What you should do -
Can you copy out everything from the start of the records down through the line containing "Viewport: 1024px width, 576px", reproducing those lines word for word?

• • • •

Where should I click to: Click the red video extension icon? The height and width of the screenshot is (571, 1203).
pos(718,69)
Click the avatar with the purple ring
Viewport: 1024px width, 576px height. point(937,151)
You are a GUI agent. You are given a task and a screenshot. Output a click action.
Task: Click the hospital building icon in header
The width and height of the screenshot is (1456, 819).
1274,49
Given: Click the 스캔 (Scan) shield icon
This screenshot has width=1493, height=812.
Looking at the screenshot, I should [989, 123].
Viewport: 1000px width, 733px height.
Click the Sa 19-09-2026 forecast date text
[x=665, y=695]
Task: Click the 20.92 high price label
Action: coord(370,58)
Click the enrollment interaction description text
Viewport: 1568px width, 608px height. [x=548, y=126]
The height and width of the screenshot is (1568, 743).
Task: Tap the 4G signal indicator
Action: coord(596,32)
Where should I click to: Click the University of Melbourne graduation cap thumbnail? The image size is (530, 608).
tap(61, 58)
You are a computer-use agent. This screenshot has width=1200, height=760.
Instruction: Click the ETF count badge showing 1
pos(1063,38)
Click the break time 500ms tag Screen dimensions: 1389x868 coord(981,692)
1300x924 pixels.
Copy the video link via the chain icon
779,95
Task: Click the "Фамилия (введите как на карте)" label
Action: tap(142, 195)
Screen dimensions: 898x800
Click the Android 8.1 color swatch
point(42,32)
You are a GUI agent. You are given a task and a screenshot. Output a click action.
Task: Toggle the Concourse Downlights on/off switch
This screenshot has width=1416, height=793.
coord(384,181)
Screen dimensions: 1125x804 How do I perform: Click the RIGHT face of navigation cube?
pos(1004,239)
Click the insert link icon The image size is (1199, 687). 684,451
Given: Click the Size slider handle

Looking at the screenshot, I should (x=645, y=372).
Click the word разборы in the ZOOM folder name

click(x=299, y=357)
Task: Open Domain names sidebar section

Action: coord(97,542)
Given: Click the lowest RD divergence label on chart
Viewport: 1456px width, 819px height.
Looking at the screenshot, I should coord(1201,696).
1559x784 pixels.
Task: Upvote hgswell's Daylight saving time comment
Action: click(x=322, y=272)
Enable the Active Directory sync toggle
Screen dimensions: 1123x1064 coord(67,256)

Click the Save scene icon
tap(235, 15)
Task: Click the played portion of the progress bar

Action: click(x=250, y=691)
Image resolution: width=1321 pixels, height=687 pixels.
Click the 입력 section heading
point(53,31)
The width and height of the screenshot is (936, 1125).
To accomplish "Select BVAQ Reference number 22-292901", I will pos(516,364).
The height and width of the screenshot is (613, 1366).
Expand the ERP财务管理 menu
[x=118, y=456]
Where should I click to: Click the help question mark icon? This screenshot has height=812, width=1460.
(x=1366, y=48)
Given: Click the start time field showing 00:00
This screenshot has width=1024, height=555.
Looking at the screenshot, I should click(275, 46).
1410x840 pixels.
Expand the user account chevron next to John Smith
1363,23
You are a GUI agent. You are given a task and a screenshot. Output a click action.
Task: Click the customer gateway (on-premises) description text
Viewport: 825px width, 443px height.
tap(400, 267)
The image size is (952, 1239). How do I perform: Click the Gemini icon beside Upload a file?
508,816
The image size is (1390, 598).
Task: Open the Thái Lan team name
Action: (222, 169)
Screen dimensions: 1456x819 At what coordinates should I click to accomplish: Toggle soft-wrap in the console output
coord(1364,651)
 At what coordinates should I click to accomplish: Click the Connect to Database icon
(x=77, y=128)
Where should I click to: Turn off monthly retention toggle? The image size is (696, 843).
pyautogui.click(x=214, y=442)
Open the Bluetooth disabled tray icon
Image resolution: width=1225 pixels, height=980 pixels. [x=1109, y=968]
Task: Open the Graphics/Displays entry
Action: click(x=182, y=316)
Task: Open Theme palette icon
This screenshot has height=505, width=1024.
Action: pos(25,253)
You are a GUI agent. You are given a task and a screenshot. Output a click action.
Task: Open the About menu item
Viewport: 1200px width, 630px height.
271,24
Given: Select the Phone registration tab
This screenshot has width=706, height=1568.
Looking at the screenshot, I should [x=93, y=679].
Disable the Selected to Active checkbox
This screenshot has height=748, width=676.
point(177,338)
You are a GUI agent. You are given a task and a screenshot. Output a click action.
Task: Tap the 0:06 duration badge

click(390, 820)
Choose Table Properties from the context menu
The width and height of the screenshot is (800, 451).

• • • •

Full output -
Where should I click to: Click the red video extension icon? The height and width of the screenshot is (571, 1203).
pos(718,69)
Click the avatar with the purple ring
Viewport: 1024px width, 576px height. point(937,151)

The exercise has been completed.